Once you reach the line with "Choose the red angry face for question 2", transcribe it and every line after it to the end of the records, exactly, but not the pictures.

===== Working data =====

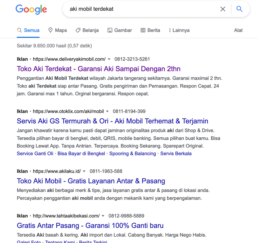Image resolution: width=258 pixels, height=243 pixels.
Task: Open Gratis Antar Pasang ad link
Action: click(90, 226)
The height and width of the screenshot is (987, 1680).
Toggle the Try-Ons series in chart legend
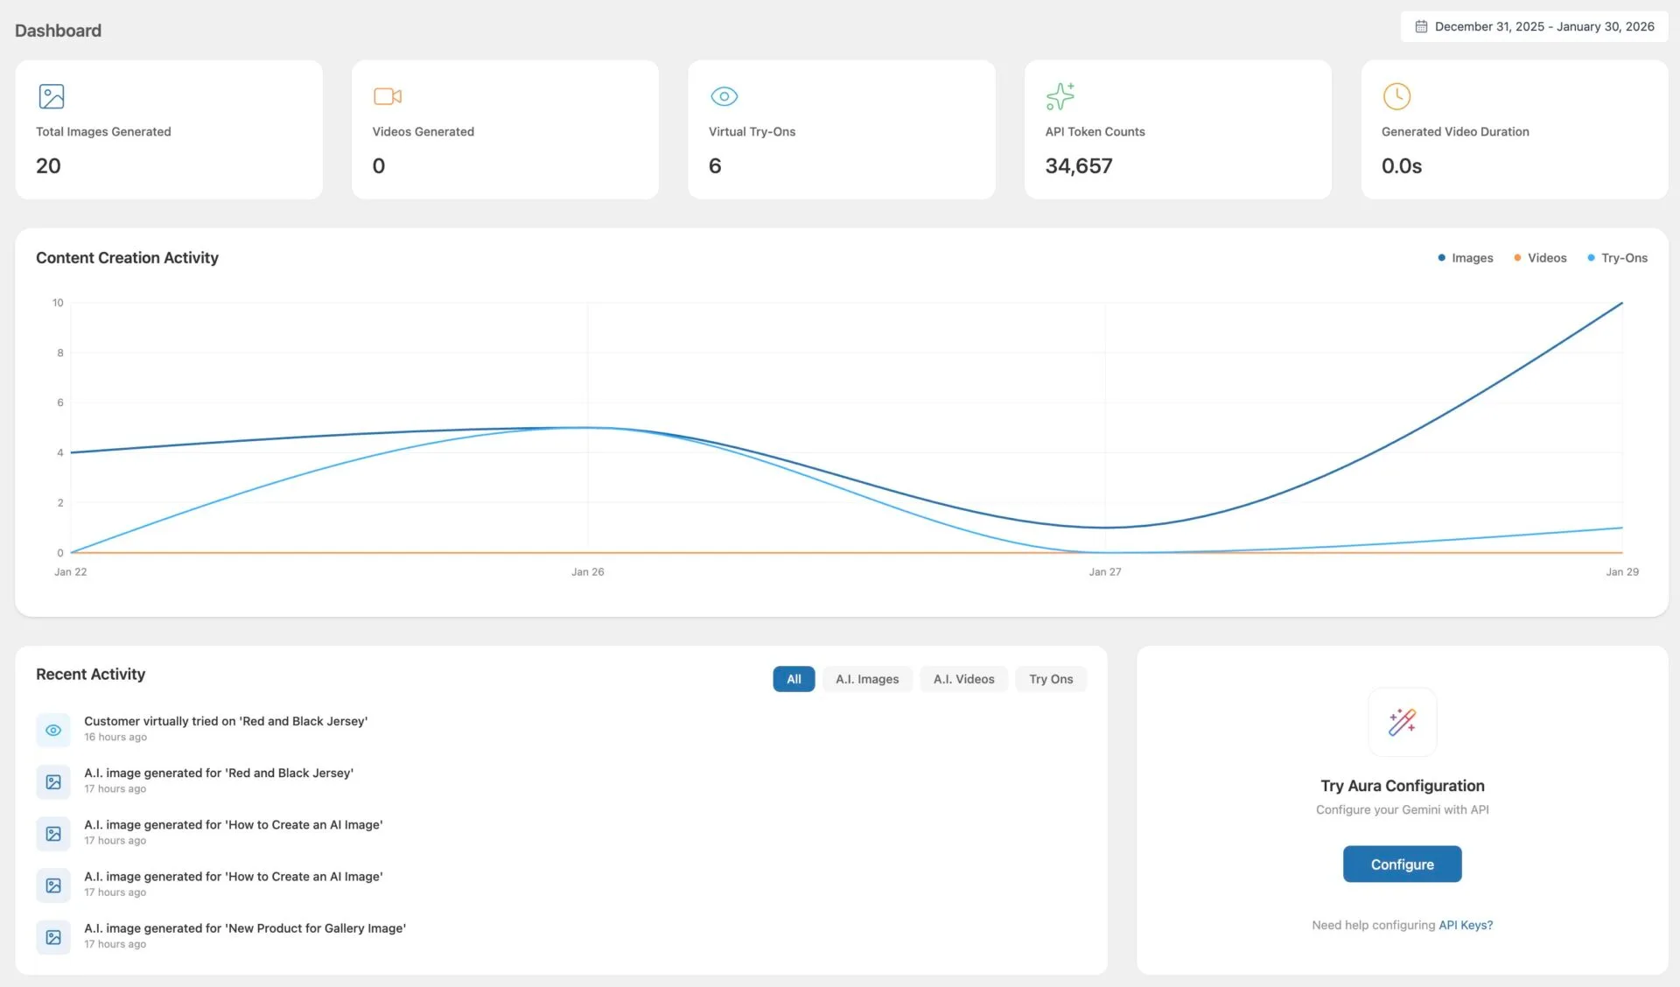(x=1617, y=258)
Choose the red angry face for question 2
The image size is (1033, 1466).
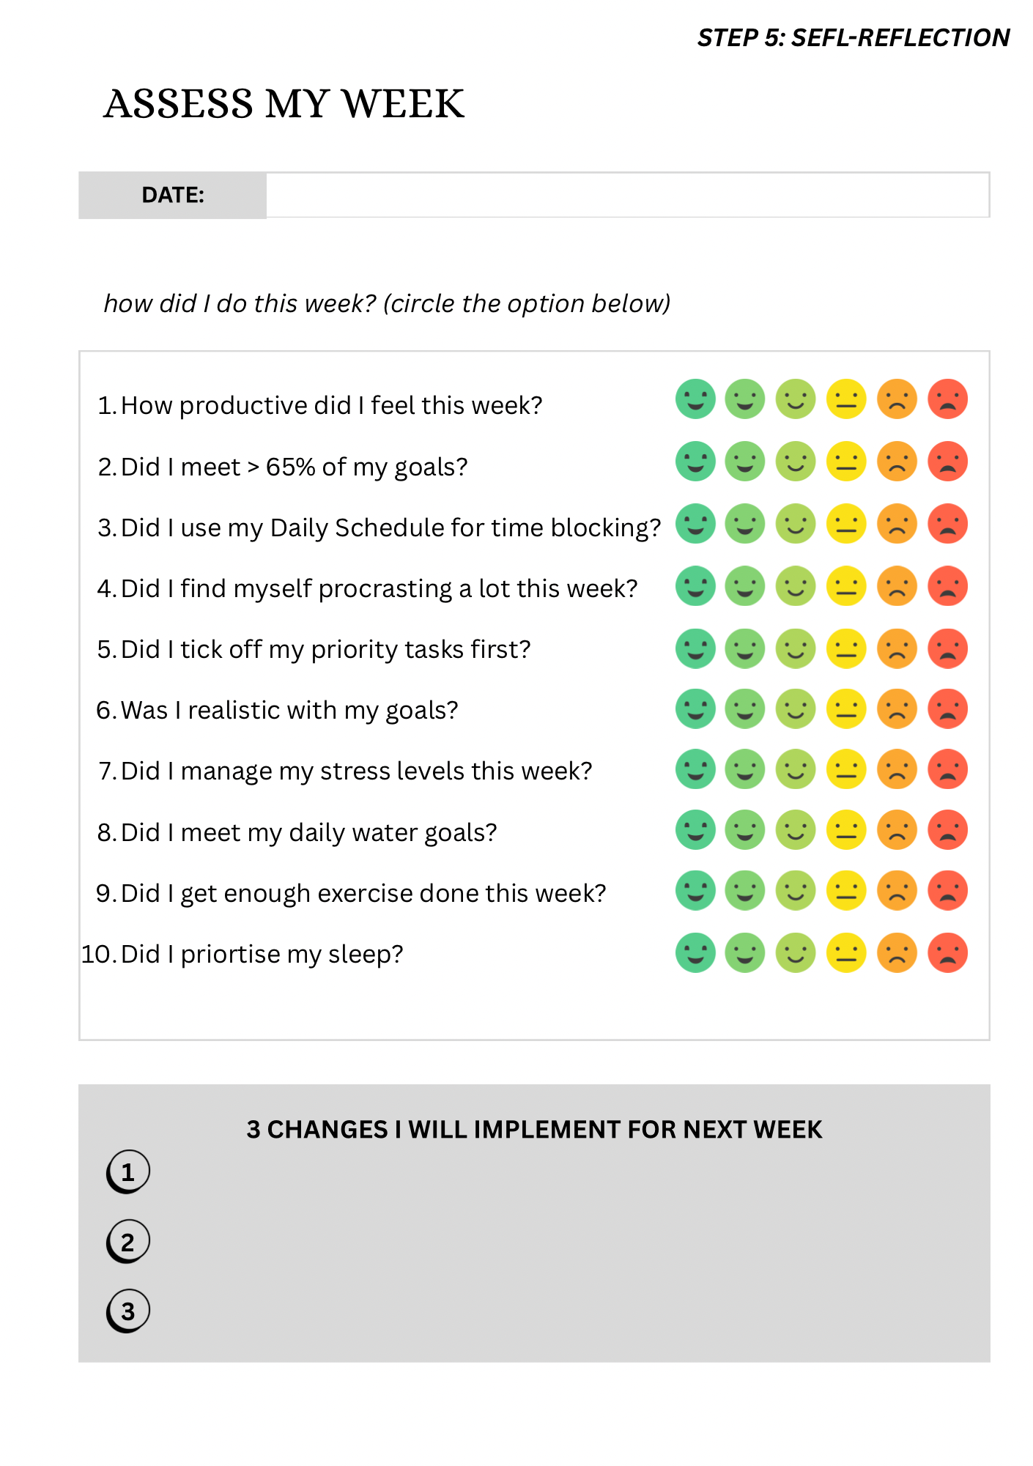(948, 462)
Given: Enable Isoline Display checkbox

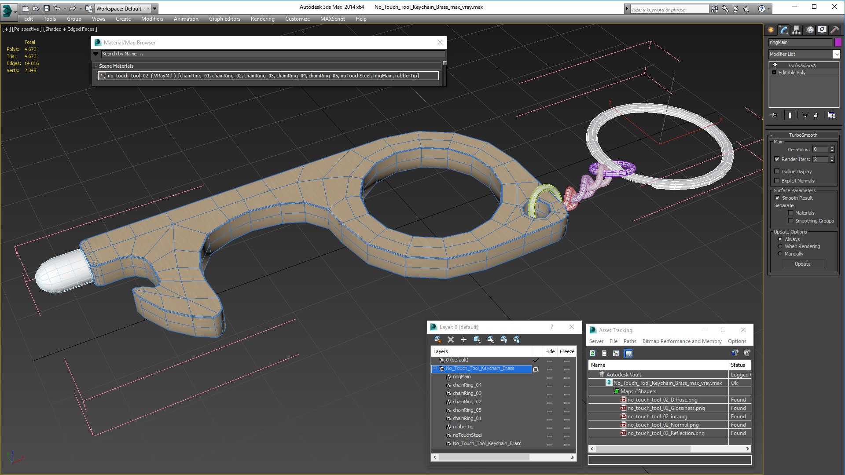Looking at the screenshot, I should 777,172.
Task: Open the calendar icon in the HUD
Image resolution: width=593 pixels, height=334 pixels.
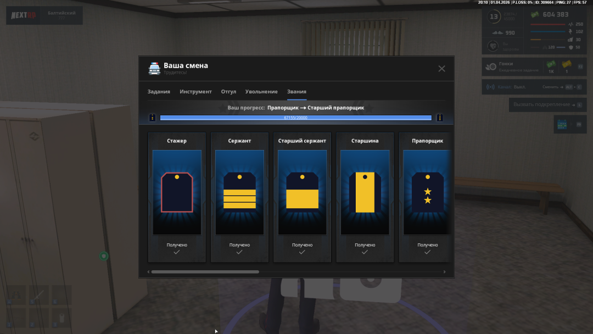Action: click(x=562, y=125)
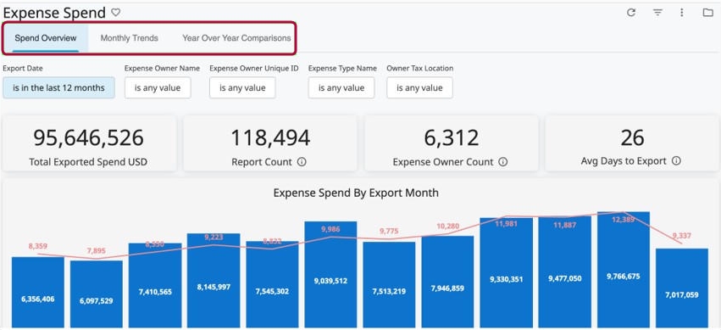
Task: Show info for Avg Days to Export
Action: tap(676, 160)
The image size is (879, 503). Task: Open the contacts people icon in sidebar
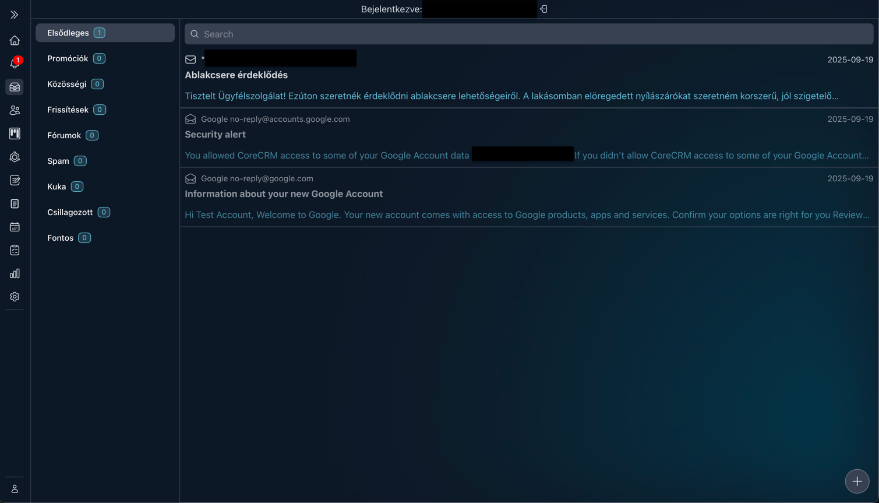pos(15,110)
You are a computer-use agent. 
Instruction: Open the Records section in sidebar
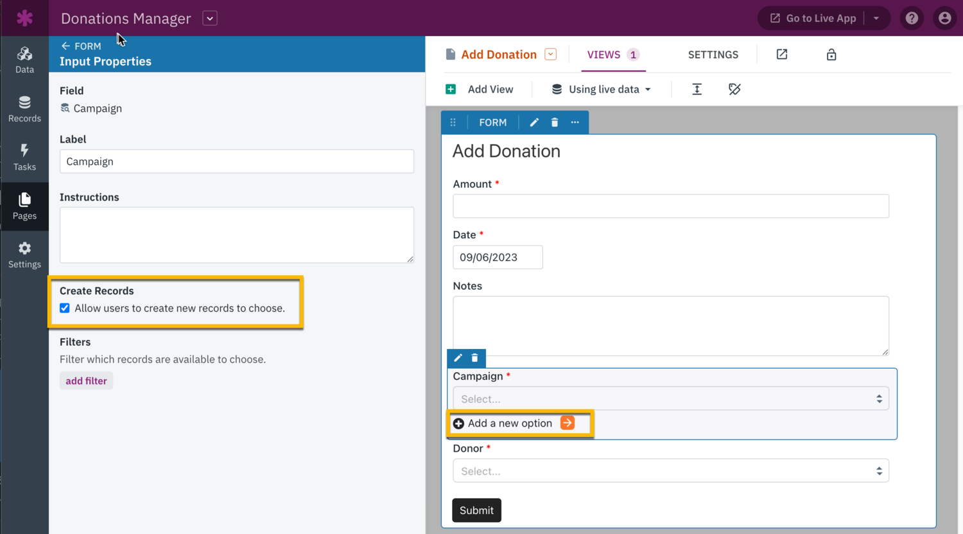(24, 109)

=====

Finished exercise:
Choose the red angry face for question 2
The image size is (1033, 1466).
(948, 462)
Given: Enable Isoline Display checkbox

Looking at the screenshot, I should 777,172.
Task: Open the calendar icon in the HUD
Image resolution: width=593 pixels, height=334 pixels.
Action: click(x=562, y=125)
Task: Show info for Avg Days to Export
Action: tap(676, 160)
The image size is (879, 503). Task: Open the contacts people icon in sidebar
pos(15,110)
You are a computer-use agent. 
Instruction: Open the Records section in sidebar
(24, 109)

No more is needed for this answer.